Dietary supplements come in many forms, such as vitamins, minerals, herbs, amino acids, concentrates and extracts. But do we need them? Or are supplements a waste of our money?
Whether as tablets, capsules, liquids or powders, it’s pretty likely you’re currently taking or have taken a dietary supplement before.
The ABC says, “More than 60 per cent of all Australians use some type of supplement and the Australian complementary medicine industry reportedly generated $4.7 billion in revenue in 2016, up from $3.5 billion in 2014.”
Most people take supplements to provide additional nutrients that they believe are deficient in their diet. And here in lies, the biggest problem: we’re usually buying supplements because we think we *might* need them, not because a health professional has found a deficiency and prescribed them.
Food is best
In an article for Harvard Women’s Health Watch, Dr JoAnn Manson, chief of preventive medicine at Brigham and Women’s Hospital, explains that “Usually it is best to try to get these vitamins and minerals and nutrients from food as opposed to supplements.”
And we agree.
If you have a proper diet, packed full of healthy, wholesome and local ingredients you probably won’t need to take any supplements at all.

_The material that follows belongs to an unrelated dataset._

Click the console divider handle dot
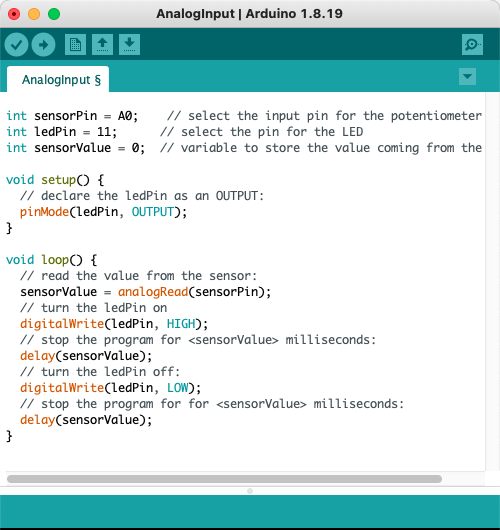 point(250,491)
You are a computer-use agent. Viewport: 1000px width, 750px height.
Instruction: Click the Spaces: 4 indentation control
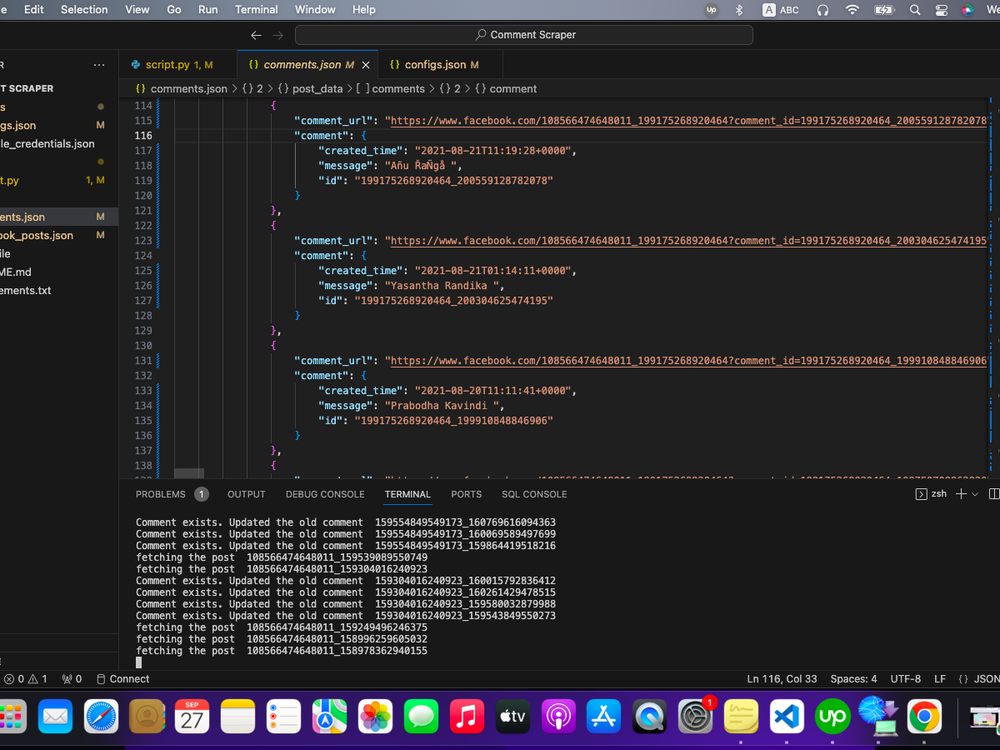853,679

All of our meals at Chef Good are carefully crafted and designed to meet all of your nutritional requirements. Our chefs work in consultation with a nutritionist to ensure your meals are as healthy as they are delicious.
Are supplements a waste of money?
If you are genuinely concerned your diet is lacking in something; it is always best to consult your GP. Your GP can run the appropriate tests. If they prove that you’re deficient in something your GP will recommend the right supplement for you.
If you’re making guesses when it comes to supplements, chances are you might just be throwing your money down the drain (or toilet as the case may be…).